Alguns, por conta de sua rotina de hiper-conectividade e de miséria nos vínculos humanos, parecem incapazes de enxergar suas realidades interna e de resistirem à tentação da superficialidade, da solução rápida e do gozo fácil. Incapaz de desenvolver o que um sujeito humanamente interativo necessita para constituir-se no cotidiano: lucidez crítica.
A nova sociabilidade trazida pelas redes sociais é sustentada exatamente pela morte do sujeito na contemporaneidade. Pois muitos indivíduos não parecem pessoas constituídas de elementos humanos e subjetivos e sim máscaras perambulantes em busca de aceitação e aplauso. Que flutuam pelos slogans e a fácil adesão aos apelos do gozo fácil e do preenchimento narcisista e sem interação concretamente humana.
Dentre potentes mecanismos persuasivos está a exaltação da cura medicamentosa dos males do indivíduo contemporâneo. Tomar a medicação, eliminar momentaneamente o sintoma e retirar deste mesmo a sua parcela de responsabilidade na produção dos incômodos e sintomas (principalmente os referidos a depressão). Evitar a todo custo o caro e comprometedor diálogo do sujeito com o seu mal-estar, sua angústia e os conflitos permanentes do cotidiano.
E quem são estes “bondosos” e “altruístas” que querem “curar”, aconselhar, “acolher” os problemas do indivíduo e dar-lhe soluções rápidas, pacíficas e paradisíacas? Charlatões de variadas tinturas, aliadas à indústria farmacêutica, corporações midiáticas e do entretenimento alienado. Com exígua inteligência e poderosos disfarces, conseguem explorar vulnerabilidade e ignorância dos aglomerados humanos. Daí, são construídos seus imbatíveis impérios econômicos e politiqueiros.
Segue o indivíduo contemporâneo, em seu cotidiano, amparado por “próteses emocionais”, “pílulas de felicidade”, soluções rápidas, curas medicamentosas, sociabilidade virtual, alegria de plástico, discursos e lugares que lhe dão uma vida sem implicações e impasses internos a resolver. Porém, uma simples interação com a vida real e situações (concretamente) humanas denuncia a precariedade, vazio, mendicância afetiva, aleijo social e miséria existencial deste, que se nega a enfrentar o mal-estar e implicações inerentes à sua própria vida.

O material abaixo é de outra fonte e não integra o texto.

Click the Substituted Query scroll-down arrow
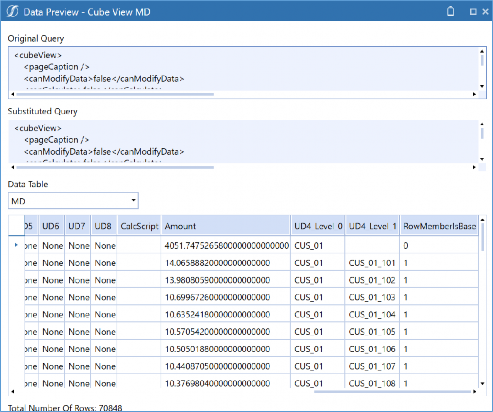 [x=482, y=159]
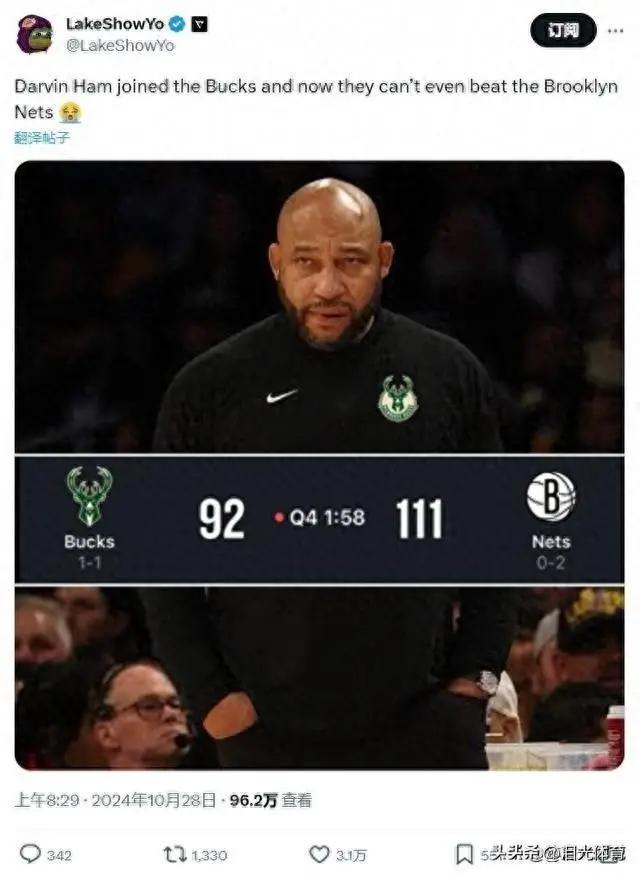Click the retweet arrows icon

174,854
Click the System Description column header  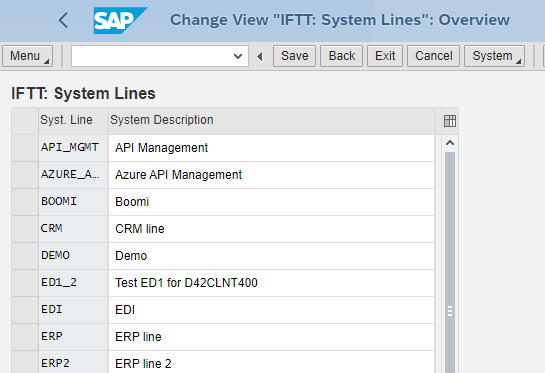271,120
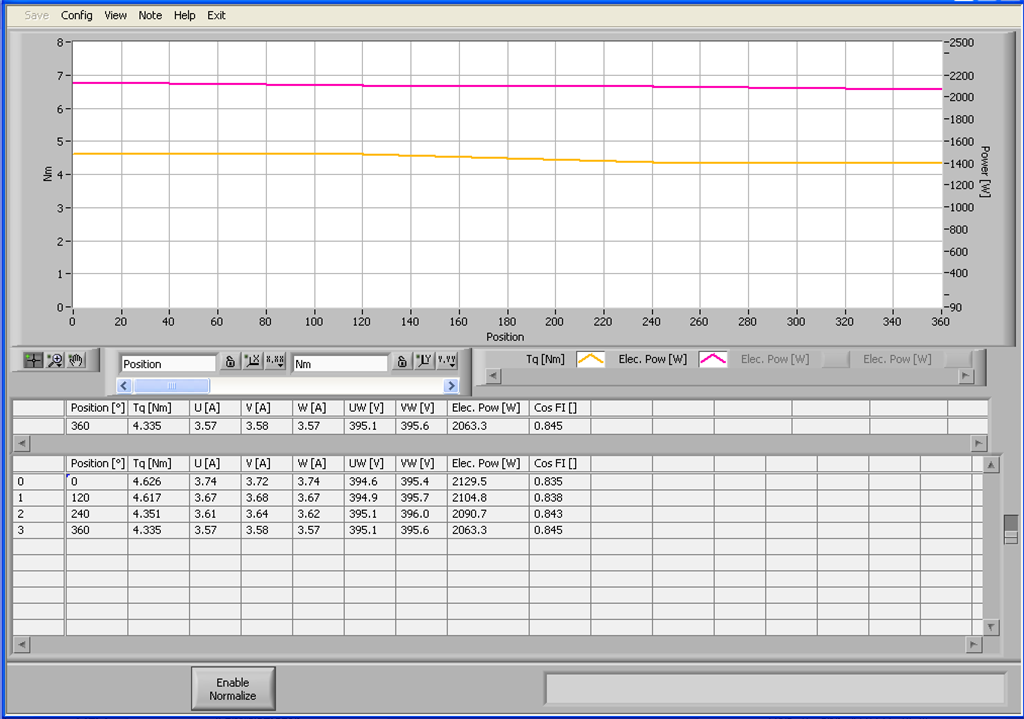Viewport: 1024px width, 719px height.
Task: Expand the Y scale format dropdown arrow
Action: coord(453,364)
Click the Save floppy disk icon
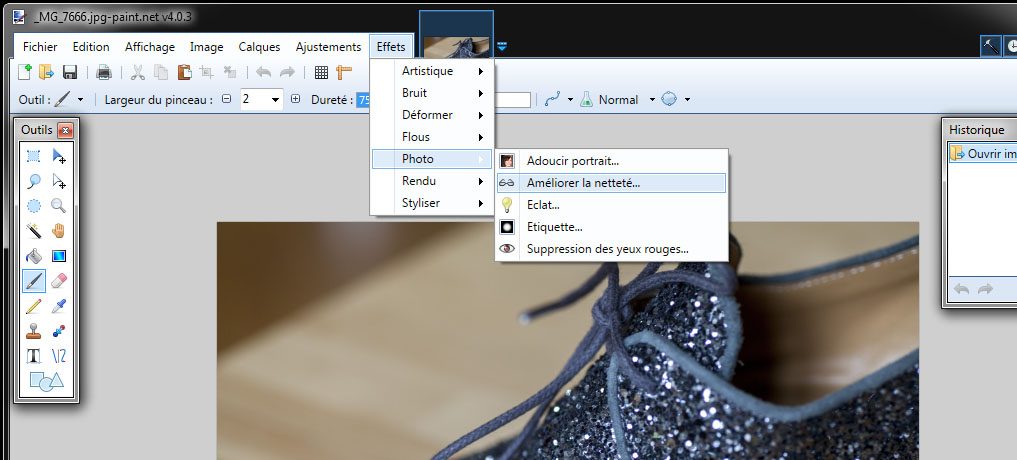 tap(70, 72)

Por estes motivos (por outros também), é que métodos terapêuticos como a Psicanálise são criticados. Exatamente por convidar o indivíduo a responder seus enigmas, implicações e dilemas, a discernir, historicizar, contextualizar seu próprio percurso e construção como pessoa.
Não existem pílulas e “solução rápida” capazes de eliminar angústia e mal-estar de nossa prática cotidiana. Que a todo instante nos convida através de sintomas (ou de estranhas manifestações) a refletir que somos sujeitos de nossos percursos e construções, que nos exigem implicações e responsabilidades que deveriam ser assumidas apenas por nós mesmos.